Ceci étant, devons-nous faire le procès de tous ceux qui ont approché de près ou de loin les sphères de décisions de l’ancien régime ? Bien sûr que non. Nous savons pertinemment que beaucoup ont été contraints, ils n’osaient pas dire non. Se retirer ? C’est plus facile à dire qu’à faire. Il y a des conditions qui ont fait que des milliers de personnes ont servi ce système, consciemment, peut-être. Mais pour la plupart, le faire leur permettait de vivre et faire vivre leurs enfants.

Pour revenir à Kamel Jendoubi, vous seriez un pion ou un homme courageux d’avoir pris la décision de tout quitter pour vous réinstaller en Tunisie et surtout d’avoir reporté la date des élections ?

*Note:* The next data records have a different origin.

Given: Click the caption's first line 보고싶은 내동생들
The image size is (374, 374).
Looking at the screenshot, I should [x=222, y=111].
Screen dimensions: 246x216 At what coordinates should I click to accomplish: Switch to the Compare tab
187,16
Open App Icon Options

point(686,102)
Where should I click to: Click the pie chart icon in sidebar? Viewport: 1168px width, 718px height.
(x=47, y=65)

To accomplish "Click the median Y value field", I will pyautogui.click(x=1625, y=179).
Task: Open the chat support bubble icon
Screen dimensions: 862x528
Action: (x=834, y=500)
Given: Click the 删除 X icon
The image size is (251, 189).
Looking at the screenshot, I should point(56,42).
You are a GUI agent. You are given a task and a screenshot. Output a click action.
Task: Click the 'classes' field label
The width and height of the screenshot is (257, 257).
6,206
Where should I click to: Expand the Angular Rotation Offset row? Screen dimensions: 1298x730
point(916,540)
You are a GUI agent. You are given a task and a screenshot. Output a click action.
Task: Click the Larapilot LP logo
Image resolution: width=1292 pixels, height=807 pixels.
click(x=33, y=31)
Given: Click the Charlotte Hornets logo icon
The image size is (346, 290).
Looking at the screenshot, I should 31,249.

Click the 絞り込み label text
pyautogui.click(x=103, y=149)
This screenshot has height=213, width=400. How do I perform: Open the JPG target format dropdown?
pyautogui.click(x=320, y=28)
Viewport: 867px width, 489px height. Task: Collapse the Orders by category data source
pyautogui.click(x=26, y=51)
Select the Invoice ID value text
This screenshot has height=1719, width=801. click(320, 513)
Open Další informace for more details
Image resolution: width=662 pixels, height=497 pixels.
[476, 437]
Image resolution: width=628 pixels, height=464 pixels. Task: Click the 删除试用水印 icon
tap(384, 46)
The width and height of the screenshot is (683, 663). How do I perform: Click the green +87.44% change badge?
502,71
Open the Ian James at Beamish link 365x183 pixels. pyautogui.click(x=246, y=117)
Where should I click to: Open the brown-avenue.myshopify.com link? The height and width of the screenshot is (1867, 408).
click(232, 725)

Un signe révélateur de mon statut est peut-être le fait que devant mon bureau, il n’y a jamais eu de sit-in ou de protestataires, et Dieu seul sait que depuis le 14 janvier, dès qu’il y a une agitation sur Facebook ou ailleurs, elle se traduit par des manifestations et des sit-in.

J’explique cela par le fait que les Tunisiens ont compris que les élections sont des choses tellement sérieuses que nous ne pouvons nous autoriser à les bâcler. Il faut bien les concevoir et bien les préparer. Elles doivent être crédibles et transparentes, il ne s’agit pas uniquement de mettre l’enveloppe dans l’urne. Il y a toute une logistique à mettre en place, des infrastructures, un conditionnement, un climat dans lequel le citoyen se sent responsable de ce qui l’engage non seulement lui mais également les générations à venir.

Cette attitude dénote de la maturité des Tunisiens, car ils sont très réceptifs et dès qu’on prend la peine de leur expliquer ce qu’il en est, ils tolèrent, ils comprennent même si au fond d’eux-mêmes, parfois, ils n’approuvent pas.

Le Tunisien vit aujourd’hui dans une espèce de paranoïa, il doute de tout, tous et toutes se payent sa tête, il n’a confiance en personne. Est-ce le fait de 23 ans de dictature ?

A la base, il y a un manque de confiance en soi. Lorsque nous sommes confiants et sûrs de nous, nous éloignons toutes ces théories de complots. Nous pouvons produire un discours qui présente les idées ou les propositions que nous souhaitons avancer à nos interlocuteurs. Ajouté à cela, l’ancien régime a fait que le Tunisien doute de tout, on ne voulait pas qu’il ait une personnalité qui lui permette d’être un citoyen à part entière et d’agir en tant que tel. L’offre était simple, l’Etat vous prend en charge… relativement mais ne vous fatiguez pas à réfléchir ou à le contester. Tout acte qui se fait sur le terrain public était condamné et rejeté. Les jeunes nés en 1981 n’ont vécu que le culte de la personnalité de l’ancien président, ils n’ont reçu aucune formation politique. Ils ont subi un formatage faisant d’eux des personnes obéissantes et les privant de leur citoyenneté et de leur dignité, sans oublier la corruption systémique et généralisée.

Le système a fait que les Tunisiens ne croient plus en leurs institutions.
En leurs médias, en l’impartialité de l’Etat, en une justice indépendante, en une police au service du peuple. Tout a été instrumentalisé.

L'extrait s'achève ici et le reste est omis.